Deforestation has been causing a serious issue to wild lives. Global wildlife populations have fallen by 60 percent since 1970, and koalas are declining at an even faster rate. Kolas rely on eucalyptus leaf as a main source of nutrition, and deforestation cause the supply of these leaves to decline. Also, some Kolas are crushed to death by falling tree branches.
Representing it by a diagram, deforestation is likely to shift the supple curve to the right, resulting in a negative external cost. A negative externality is created when a market over allocates resources, meaning too much is produced relative to the social optimum. This happens when Qm is greater than Qopt. Deforestation cause population of wild lives to decline. Therefore, the social cost is greater than the private cost.

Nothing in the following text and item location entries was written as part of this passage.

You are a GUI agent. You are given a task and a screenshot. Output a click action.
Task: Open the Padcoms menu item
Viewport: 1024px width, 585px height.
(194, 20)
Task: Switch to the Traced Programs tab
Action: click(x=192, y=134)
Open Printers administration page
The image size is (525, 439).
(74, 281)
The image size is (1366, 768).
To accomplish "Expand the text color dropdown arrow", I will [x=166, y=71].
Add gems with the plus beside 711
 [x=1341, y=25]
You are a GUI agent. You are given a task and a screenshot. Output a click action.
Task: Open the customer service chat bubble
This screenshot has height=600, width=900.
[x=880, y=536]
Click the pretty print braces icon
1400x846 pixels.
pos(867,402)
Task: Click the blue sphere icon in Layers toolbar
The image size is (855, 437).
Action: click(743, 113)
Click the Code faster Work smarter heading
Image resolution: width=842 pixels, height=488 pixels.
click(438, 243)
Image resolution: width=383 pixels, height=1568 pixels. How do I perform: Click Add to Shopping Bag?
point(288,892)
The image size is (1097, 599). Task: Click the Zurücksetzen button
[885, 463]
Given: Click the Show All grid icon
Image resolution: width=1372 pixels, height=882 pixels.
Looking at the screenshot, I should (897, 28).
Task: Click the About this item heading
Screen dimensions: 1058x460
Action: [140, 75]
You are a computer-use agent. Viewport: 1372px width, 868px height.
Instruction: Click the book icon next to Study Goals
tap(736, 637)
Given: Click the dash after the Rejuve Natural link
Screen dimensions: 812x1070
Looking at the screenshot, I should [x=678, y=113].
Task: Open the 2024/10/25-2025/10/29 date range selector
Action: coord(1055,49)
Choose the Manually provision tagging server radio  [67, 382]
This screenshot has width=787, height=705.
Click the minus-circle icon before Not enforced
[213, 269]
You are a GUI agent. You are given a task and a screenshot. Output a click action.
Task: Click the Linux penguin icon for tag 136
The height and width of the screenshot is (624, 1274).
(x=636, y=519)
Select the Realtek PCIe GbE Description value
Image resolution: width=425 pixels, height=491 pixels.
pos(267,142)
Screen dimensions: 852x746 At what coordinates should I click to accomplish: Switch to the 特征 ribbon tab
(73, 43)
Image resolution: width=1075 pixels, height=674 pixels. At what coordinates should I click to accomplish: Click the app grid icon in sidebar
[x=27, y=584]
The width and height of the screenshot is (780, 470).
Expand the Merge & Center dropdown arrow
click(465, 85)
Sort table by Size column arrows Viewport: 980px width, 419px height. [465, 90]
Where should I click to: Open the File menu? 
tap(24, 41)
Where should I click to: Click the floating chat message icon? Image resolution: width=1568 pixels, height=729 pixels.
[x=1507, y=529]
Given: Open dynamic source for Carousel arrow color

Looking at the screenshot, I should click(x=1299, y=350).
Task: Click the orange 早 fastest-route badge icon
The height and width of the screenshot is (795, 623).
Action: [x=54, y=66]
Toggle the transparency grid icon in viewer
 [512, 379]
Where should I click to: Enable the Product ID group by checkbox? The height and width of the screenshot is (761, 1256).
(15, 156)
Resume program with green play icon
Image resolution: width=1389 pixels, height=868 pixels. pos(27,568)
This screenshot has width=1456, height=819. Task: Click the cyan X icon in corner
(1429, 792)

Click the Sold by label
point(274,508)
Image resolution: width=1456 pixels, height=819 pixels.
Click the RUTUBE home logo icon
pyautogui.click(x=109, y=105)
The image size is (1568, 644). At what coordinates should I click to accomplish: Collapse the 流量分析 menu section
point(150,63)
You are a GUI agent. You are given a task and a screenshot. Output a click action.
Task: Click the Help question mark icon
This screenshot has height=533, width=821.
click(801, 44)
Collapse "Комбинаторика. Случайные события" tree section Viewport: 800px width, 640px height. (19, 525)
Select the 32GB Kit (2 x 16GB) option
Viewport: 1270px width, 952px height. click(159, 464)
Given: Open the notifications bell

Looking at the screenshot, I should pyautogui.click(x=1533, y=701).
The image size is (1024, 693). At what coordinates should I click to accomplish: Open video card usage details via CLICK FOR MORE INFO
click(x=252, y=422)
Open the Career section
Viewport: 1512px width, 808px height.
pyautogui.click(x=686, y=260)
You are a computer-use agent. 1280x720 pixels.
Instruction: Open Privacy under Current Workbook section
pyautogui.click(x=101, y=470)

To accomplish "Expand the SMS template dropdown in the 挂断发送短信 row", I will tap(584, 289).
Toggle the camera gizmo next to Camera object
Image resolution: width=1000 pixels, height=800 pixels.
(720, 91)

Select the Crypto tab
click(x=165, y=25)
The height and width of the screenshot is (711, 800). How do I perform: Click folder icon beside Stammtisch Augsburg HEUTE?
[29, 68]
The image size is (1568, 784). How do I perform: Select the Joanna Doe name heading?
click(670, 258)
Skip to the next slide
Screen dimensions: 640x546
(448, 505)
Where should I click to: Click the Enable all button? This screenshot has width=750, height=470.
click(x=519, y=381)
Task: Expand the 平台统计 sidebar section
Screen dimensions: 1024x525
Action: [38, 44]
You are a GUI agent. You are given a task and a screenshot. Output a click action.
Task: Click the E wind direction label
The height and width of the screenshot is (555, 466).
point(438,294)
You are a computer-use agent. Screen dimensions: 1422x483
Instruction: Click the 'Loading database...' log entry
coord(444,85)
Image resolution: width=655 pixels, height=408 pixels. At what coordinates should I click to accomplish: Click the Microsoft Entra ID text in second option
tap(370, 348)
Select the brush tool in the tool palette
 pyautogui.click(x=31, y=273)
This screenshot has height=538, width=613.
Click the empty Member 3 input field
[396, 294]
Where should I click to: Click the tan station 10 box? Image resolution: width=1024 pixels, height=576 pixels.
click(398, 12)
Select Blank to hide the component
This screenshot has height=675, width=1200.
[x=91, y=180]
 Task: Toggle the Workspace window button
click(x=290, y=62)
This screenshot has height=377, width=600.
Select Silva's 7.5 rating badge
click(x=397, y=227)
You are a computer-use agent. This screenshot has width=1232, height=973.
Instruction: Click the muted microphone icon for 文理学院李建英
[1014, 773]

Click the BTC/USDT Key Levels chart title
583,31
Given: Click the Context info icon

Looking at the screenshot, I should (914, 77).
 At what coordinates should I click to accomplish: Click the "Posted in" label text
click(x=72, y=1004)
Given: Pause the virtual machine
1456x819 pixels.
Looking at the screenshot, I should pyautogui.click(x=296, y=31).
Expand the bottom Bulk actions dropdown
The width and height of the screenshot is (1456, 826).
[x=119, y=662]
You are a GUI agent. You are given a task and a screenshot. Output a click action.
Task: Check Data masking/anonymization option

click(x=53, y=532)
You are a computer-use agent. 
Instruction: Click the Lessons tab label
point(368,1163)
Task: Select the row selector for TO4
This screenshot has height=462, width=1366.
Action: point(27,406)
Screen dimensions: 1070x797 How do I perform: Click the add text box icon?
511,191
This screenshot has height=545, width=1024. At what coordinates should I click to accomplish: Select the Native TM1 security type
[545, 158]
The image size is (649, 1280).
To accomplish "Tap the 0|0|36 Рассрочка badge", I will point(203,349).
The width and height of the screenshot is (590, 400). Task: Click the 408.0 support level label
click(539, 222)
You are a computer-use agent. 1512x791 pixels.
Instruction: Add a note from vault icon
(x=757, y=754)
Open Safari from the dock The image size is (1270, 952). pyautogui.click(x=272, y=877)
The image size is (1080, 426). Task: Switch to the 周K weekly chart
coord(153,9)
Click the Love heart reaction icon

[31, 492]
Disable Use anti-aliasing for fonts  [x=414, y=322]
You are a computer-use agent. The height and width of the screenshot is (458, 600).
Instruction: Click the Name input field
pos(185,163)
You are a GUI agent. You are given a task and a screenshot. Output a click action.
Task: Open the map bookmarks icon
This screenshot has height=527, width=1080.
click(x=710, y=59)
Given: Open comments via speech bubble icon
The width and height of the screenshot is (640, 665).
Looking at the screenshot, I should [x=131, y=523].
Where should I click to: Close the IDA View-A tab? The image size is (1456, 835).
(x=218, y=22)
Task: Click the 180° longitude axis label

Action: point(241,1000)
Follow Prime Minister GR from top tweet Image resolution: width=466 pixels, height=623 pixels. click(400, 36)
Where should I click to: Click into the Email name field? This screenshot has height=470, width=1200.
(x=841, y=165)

To solve this problem, government may impose tax on the company that does the deforestation. An imposition of tax will lead to an decrease in production shown by a left-ward shift of the supply curve from MPC to MPC + tax, causing external cost to decrease. If the tax is exactly equal to the external cost MPC + tax will intersect MPB at the socially optimum (opt) price and quantity, hence welfare lost of cigarette consumption is eliminated.
However, an imposition of tax will lead to an decrease in output, meaning that less workers are needed. This may lead to an increase in unemployment rate, government need to spend more money to support the unemployed. Also, by imposing tax, producers receive less revenue, causing them to produce less outputs therefore lower economic growth.